What’s Your Addiction?

brand-as-business bit:  A couple of sound bites connected for me recently.

In a recent Bloomberg BusinessWeek piece entitled, “Has CNN’s All-News Strategy Become Old News?,” Alex Sherman writes about the cable networks’ reliance on “the story” to drive its audiences, unlike other networks that balance breaking news with opinions and personalities.  Phil Grffin, president of MSNBC, observed:

“CNN is the place for breaking news.  Unfortunately you become totally dependent upon it.”

Then this week’s announcement about J.C. Penney’s disappointing first quarter results, CEO Ron Johnson, explained “Our No. 1 issue is traffic.” Acknowledging the transition to “Fair and Square” pricing was tougher and taking longer than they had estimated, WSJ/Market Watch’s Andria Cheng reported. Johnson said:

“Coupon is a drug…We got to learn to drive traffic in different ways.”

Both of these laments are commonplace among organizations that rely on a single lever to drive traffic – news in CNN’s case, deals in J.C. Penney’s.  For other companies it’s new products, advertising campaigns, sales incentives, or external factors like school schedules or holidays.

Such reliance is like an addiction, producing high highs (sharp sales spikes) and low lows (deep sales valleys.)  And like addictions, the consequences of such volatility are far reaching, wreaking havoc on supply chain and staffing, and trying shareholder patience.

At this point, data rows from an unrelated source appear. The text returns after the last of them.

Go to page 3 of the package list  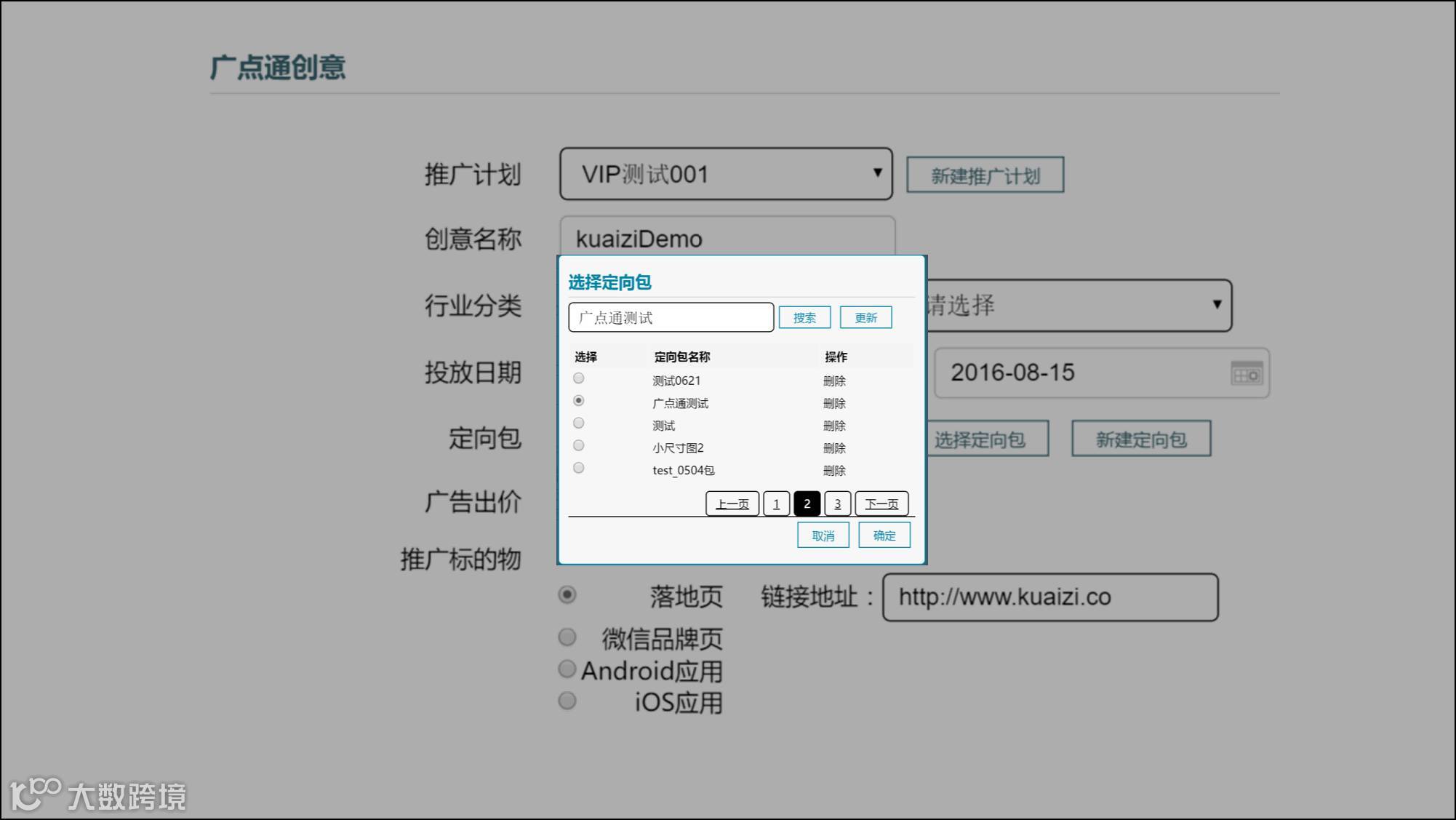pos(837,503)
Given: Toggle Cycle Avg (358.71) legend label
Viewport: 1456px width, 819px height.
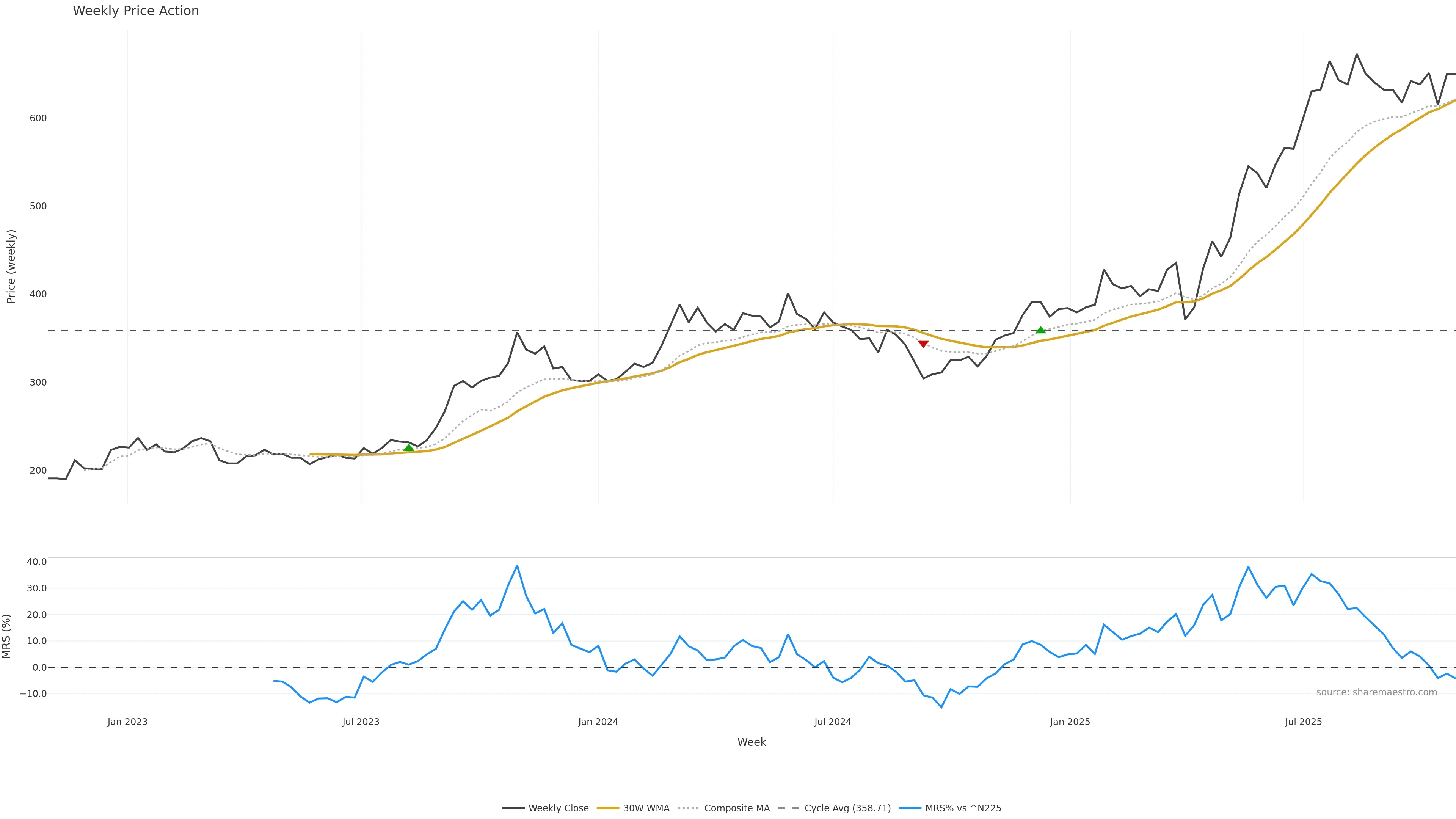Looking at the screenshot, I should [847, 808].
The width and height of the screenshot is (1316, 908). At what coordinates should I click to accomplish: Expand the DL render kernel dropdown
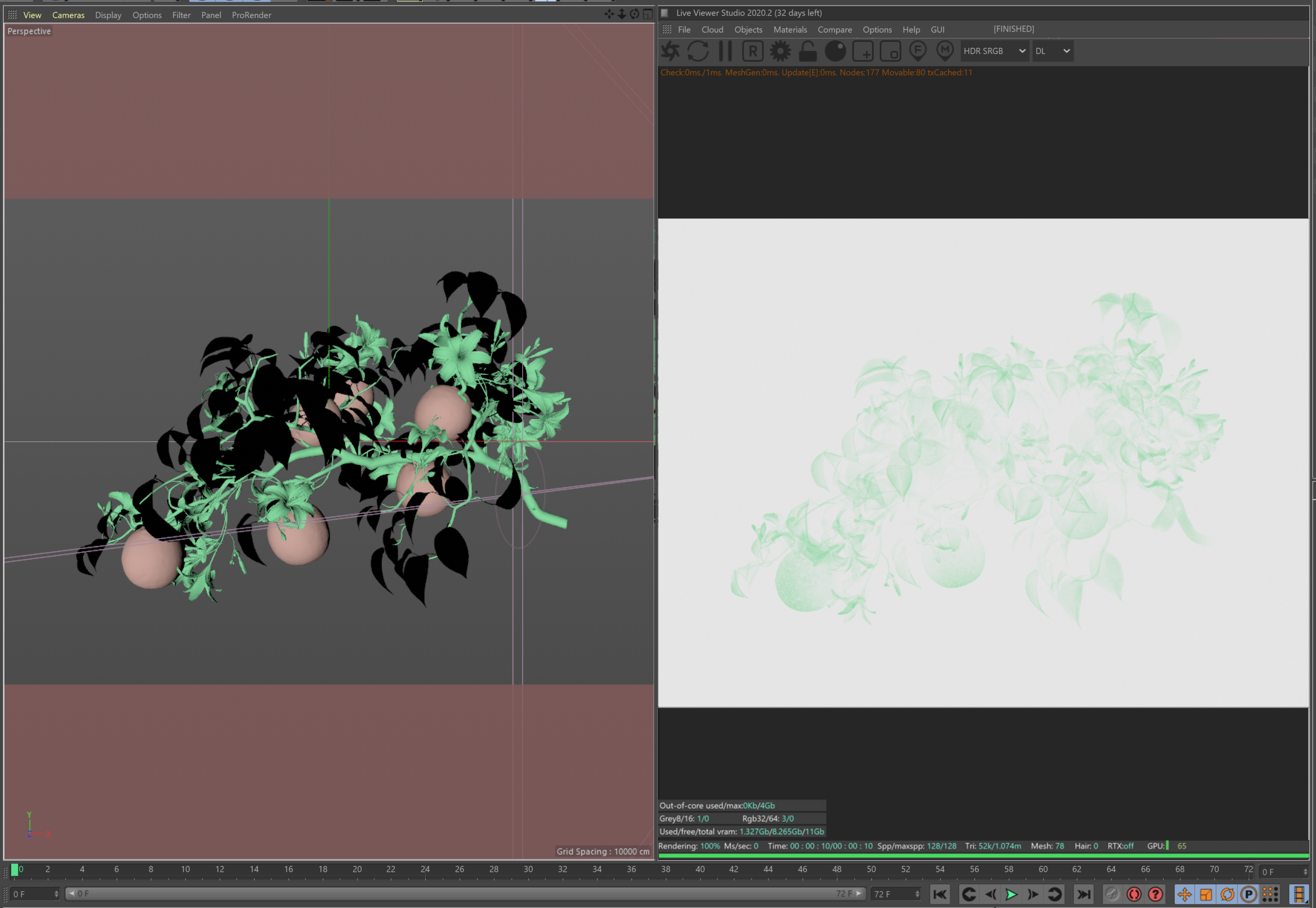[x=1053, y=51]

A strong brand can offset dramatic swings by sustaining consistent purchase consideration levels.  Just look at Apple stores – consumers pack those houses day in and day out.  Certainly lines form and sales jump when a new product is released and stores are more crowded during holiday season, but the company isn’t dependent upon news or any other single lever to drive traffic.  Instead, the brand has formed such a rich bond with customers that they will make a visit just to soak in the brand experience. For companies like Apple, their brand is their drug – it’s one addiction that’s actually desirable (well, that and chocolate!)